— Сдохнешь, болонка при буржуазии…
— Возможно, — задумчиво сказал лейтенант. — Но когда-то это еще будет… А ты уже сейчас стоишь раком в ожидании полной обработки, и в любом случае больше тебе по джунглям с автоматом героически не бегать…
Она ответила потоком столь смачной и разнообразной американской матерщины, что Мазур не без восхищения покрутил головой. Капрал тем временем, не вступая в теоретические дискуссии, занялся сугубой практикой: разорвал платье на негритянке сверху донизу, стряхнул обрывки на пол, ловко двинул ей кулаком в печень, когда попыталась брыкаться, и неторопливо оглаживал бедра. Мазур взглянул на часы: прошло шестнадцать минут. Ну что ж, рановато для каких-то итогов, учитывая, что телефонная связь здесь и в самом деле немногим удалилась от каменного века…
— Знаешь, что мне решительно непонятно, Фиделита? — продолжал лейтенант, неторопливо разрывая на ней футболку и вытягивая из-под лежащей бренные остатки. — Как это ты ухитрилась сохранить аппетитный вид. Полтора года болтаешься по джунглям и болотам, трахаешься под кустом с каждым товарищем по борьбе, который поманит пальцем — а вот поди ж ты, трахнуть приятно. То же и с товарищем Энгельсиной, которой сейчас засадит от души наш проказник Сантуш. Никогда я не мог понять женщин… Ну ладно, поговорили душевно… Расставляй ножки. Не хочешь? Ладно, я и так справлюсь…
Поневоле слушая женские стоны и оханье — не зажимать же уши, к чему тут чистоплюйство? — Мазур думал о своем, и мысли получались безрадостные. Поскольку крутились вокруг главной для него на нынешний момент — и не оставлявшей шансов на жизнь — угрозы. О двух чеках на сумму, способную ввести в нешуточный соблазн и кого-нибудь гораздо повыше чином капитана.
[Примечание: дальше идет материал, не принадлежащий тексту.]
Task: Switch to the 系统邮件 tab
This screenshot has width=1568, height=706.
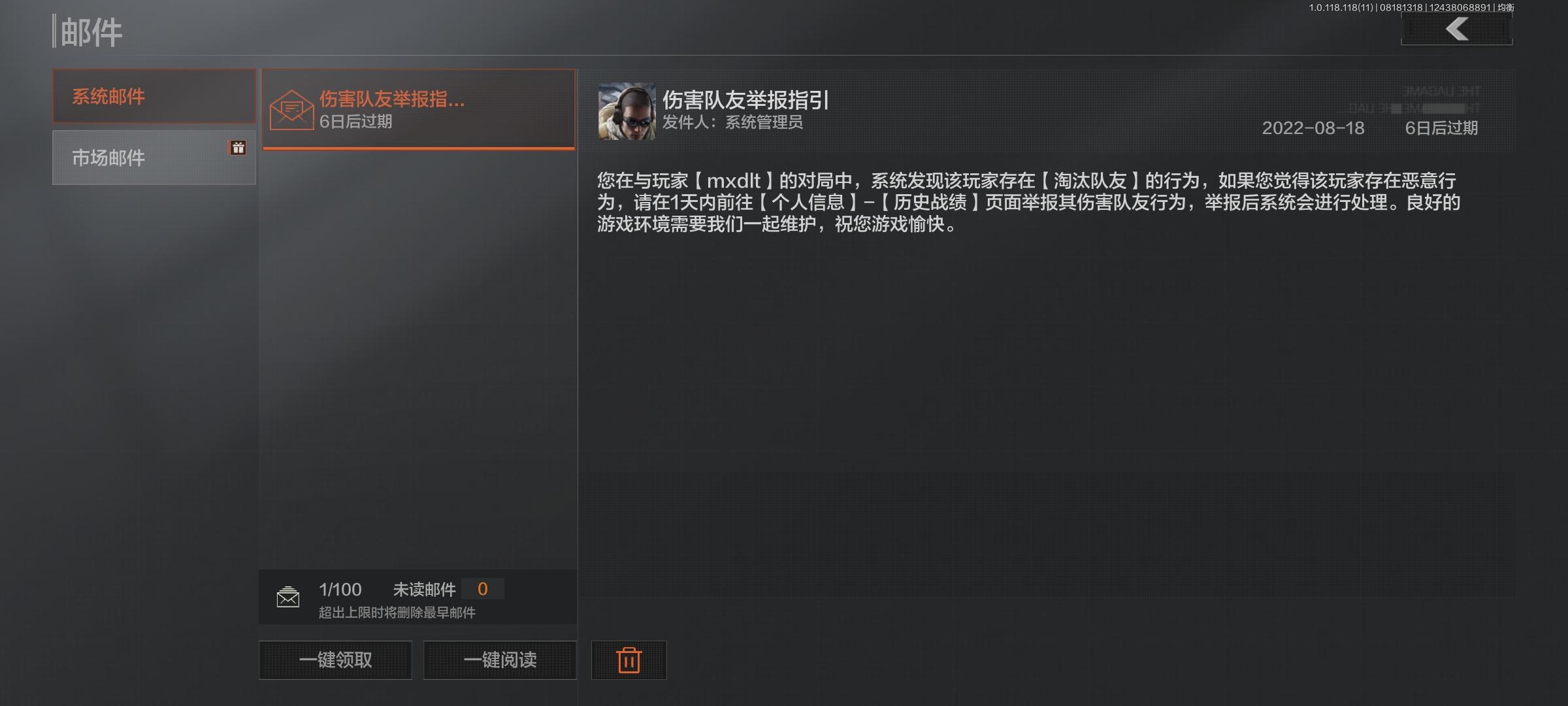Action: (x=154, y=97)
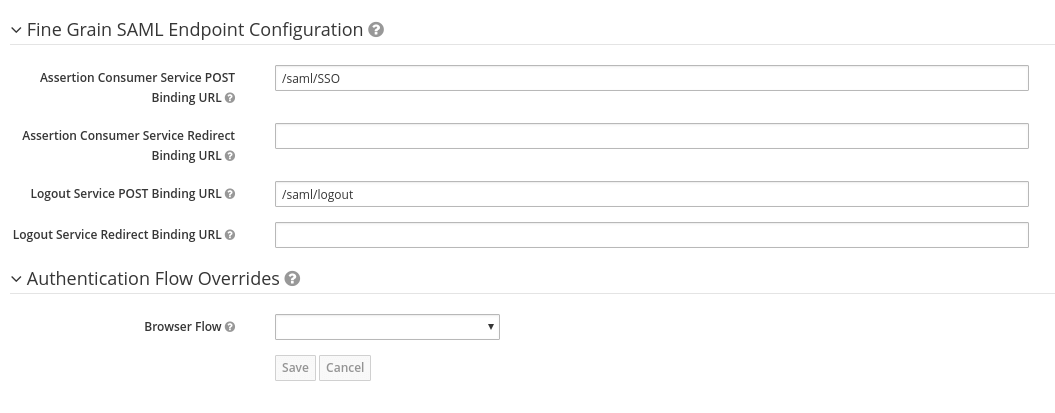Screen dimensions: 1055x413
Task: Click the empty Logout Service Redirect URL field
Action: [651, 235]
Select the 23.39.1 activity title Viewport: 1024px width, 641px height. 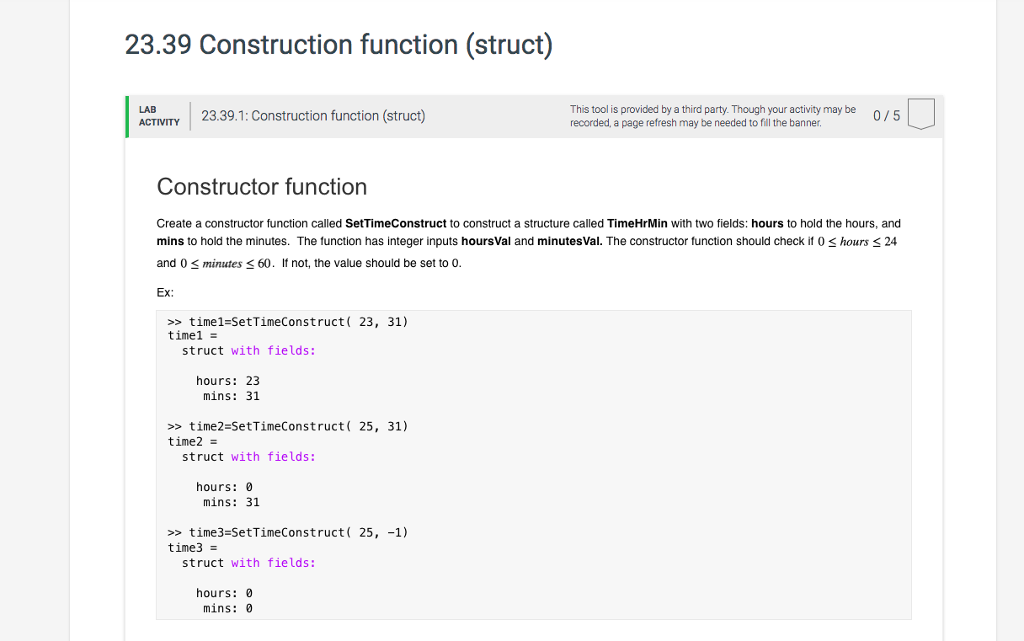[312, 115]
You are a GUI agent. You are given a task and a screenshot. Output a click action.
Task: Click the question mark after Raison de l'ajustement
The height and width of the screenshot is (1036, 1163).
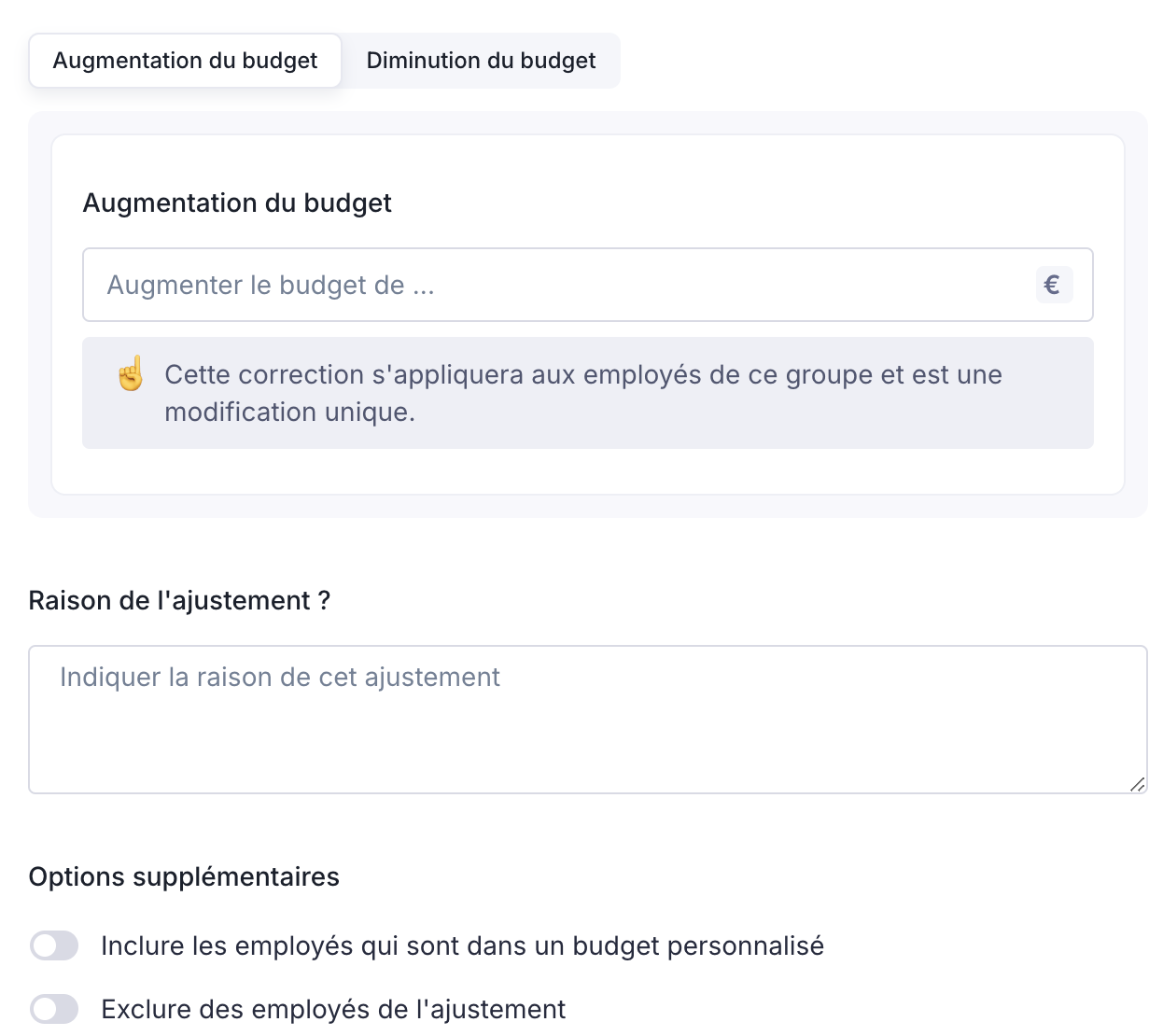pos(324,600)
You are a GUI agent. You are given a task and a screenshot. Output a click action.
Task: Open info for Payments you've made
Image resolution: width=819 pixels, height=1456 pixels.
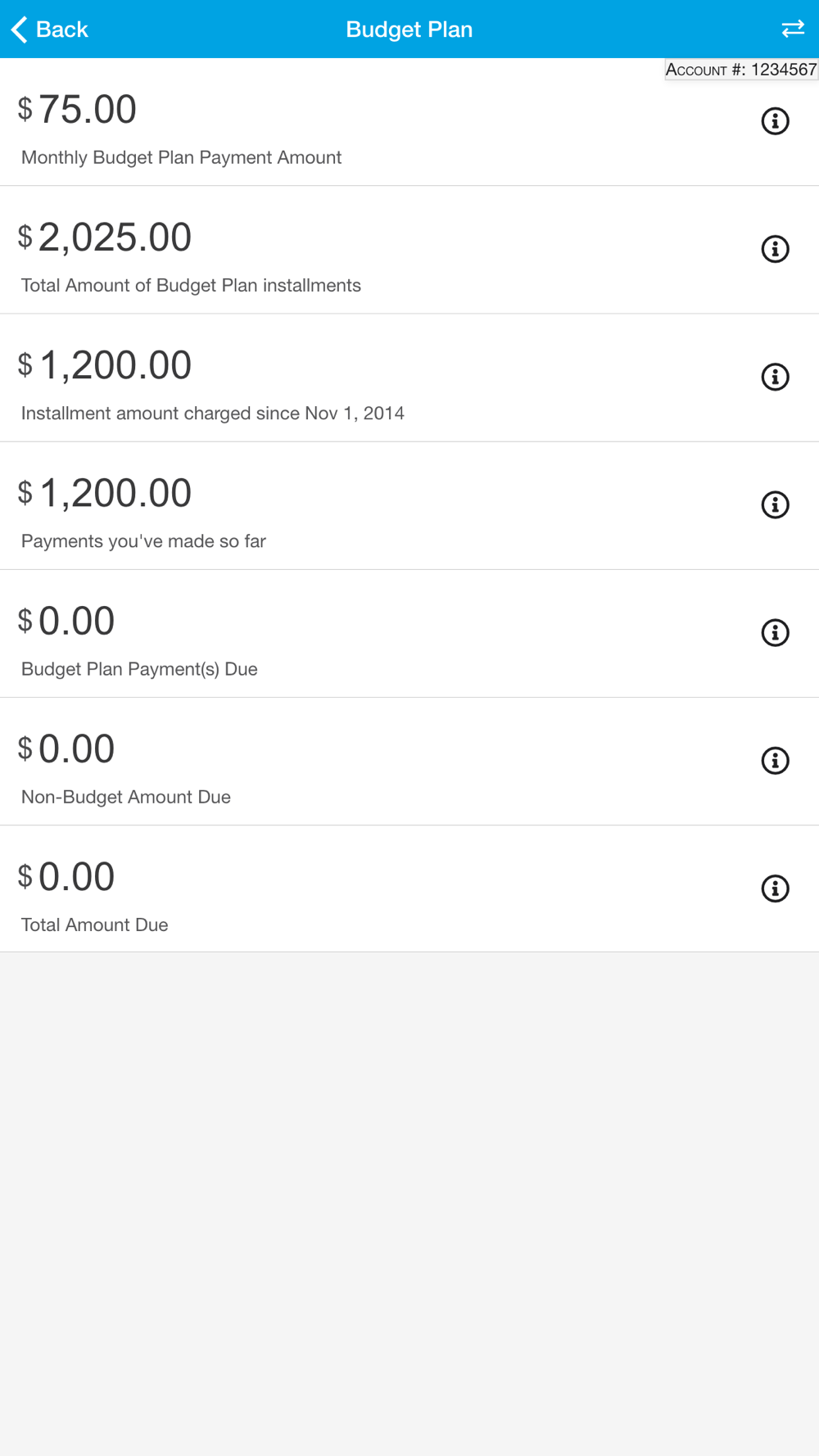click(775, 504)
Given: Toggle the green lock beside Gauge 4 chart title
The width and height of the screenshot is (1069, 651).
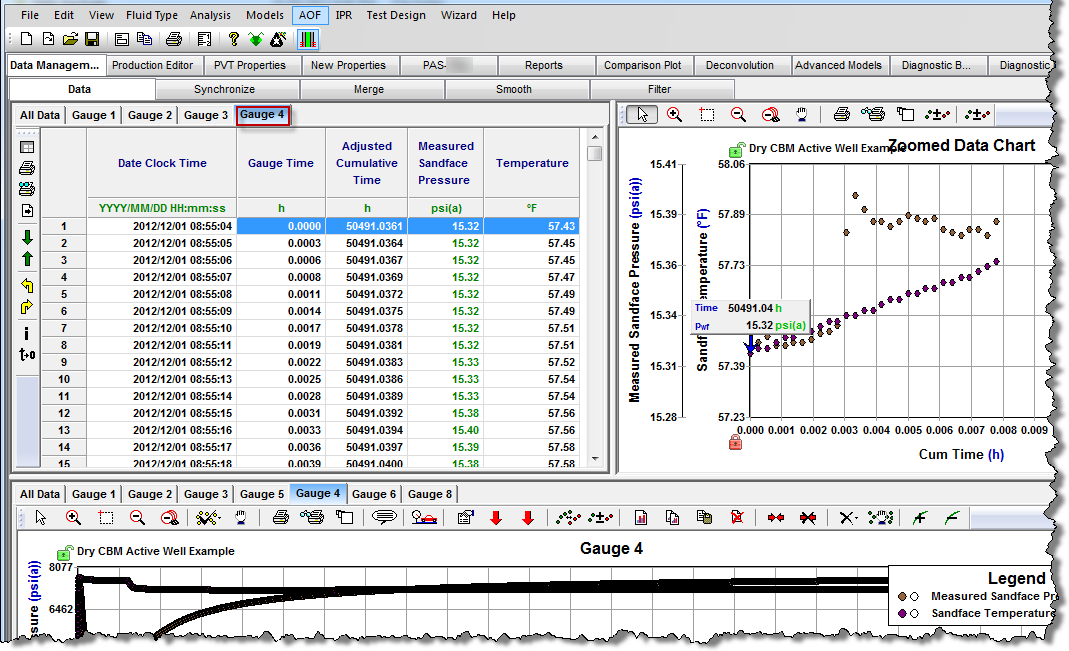Looking at the screenshot, I should 65,551.
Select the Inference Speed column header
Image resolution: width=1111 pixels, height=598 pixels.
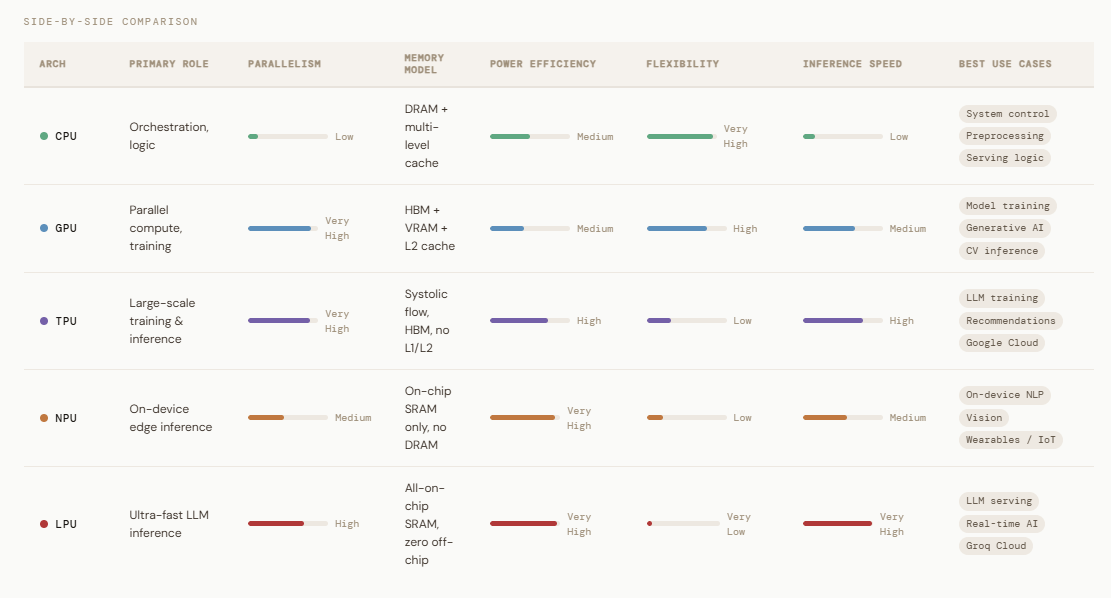point(852,64)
Его адмиральское удостоверение видел только тот капрал на дороге, а все остальное — только капрал и Жоан. Даже если капрал из дорожного патруля рассказал о невиданной прежде роскошной ксиве своим солдатикам — получается пять. Пять ненужных свидетелей — мелюзга, нижние чины, пешки. Когда на одной чаше весов лежат триста тысяч долларов, а на другой — жизнь пяти таких вот пешек, человек решительный гуманизмом маяться не будет. Не углубляясь мыслью в очень уж хитрые комбинации, Мазур с ходу, можно сказать, на коленке придумал два варианта развязки — как сделать так, чтобы никакого адмирала здесь и не было вовсе, а эти пятеро, скажем, стали жертвами налета партизан. Никто и не удивится. И не такое прокатывало, и в более цивилизованных местах, не обязательно в Африке, случались истории и почище.
Не то что навьюченные ценностями одинокие путники — целые грузовики, случалось, растворялись в воздухе, как привидения при первом петушином крике.
Время тащилось, как обкурившаяся улитка. Стрелки часов словно липли к циферблату. В камере напротив уже покончили с эротическими забавами, там слышались звучные удары плетей по голому телу, непроизвольные стоны и вскрики. Мазур слушал эти звуки без малейшей жалости или сочувствия, эти девки олицетворяли публику, которую он с определенного времени люто ненавидел — когда еще в первые командировки обнаружил вопиющее несовпадение между штампами пропаганды и реальностью, понял, что сплошь и рядом всевозможные революционные повстанцы, борцы за народное счастье и прочие печальники угнетенных — сволочь последняя. Грустно чуточку, но прошли времена людей, которых можно было уважать, которых следовало уважать — Фидель, Че, тот же Мозес Мванги. Пришли совсем другие люди, заслуживавшие не уважения, а пули. Ему самому пришлось однажды пристукнуть девицу наподобие тех, которых сейчас охаживали плетьми в соседней камере — и он никогда не маялся по этому поводу угрызениями совести и полученного за эту стерву ордена ничуть не стыдился и в дальний угол не прятал, держал вместе с остальными наградами…
Крепкие все-таки стервы, подумал он с толикой профессионального уважения. Уже минут десять их там обрабатывают на совесть, но ни одна пока что не выразила желания сотрудничать со следствием. Ну, с фанатичками так сплошь и рядом, они…
Он насторожился, вскинул голову — по бетонному полу стучали быстрые шаги, человек едва не бежал. Прошло пятьдесят восемь минут… Вспыхнула нешуточная надежда.
Капрал быстрым шагом подошел к его камере, щелкнул ключом, распахнул дверь настежь и, посторонившись, вытянулся в струнку, бросил ладонь к берету, чуть ли не проорал, пуча глаза от усердия:
— Господин адмирал, вас просит господин капитан!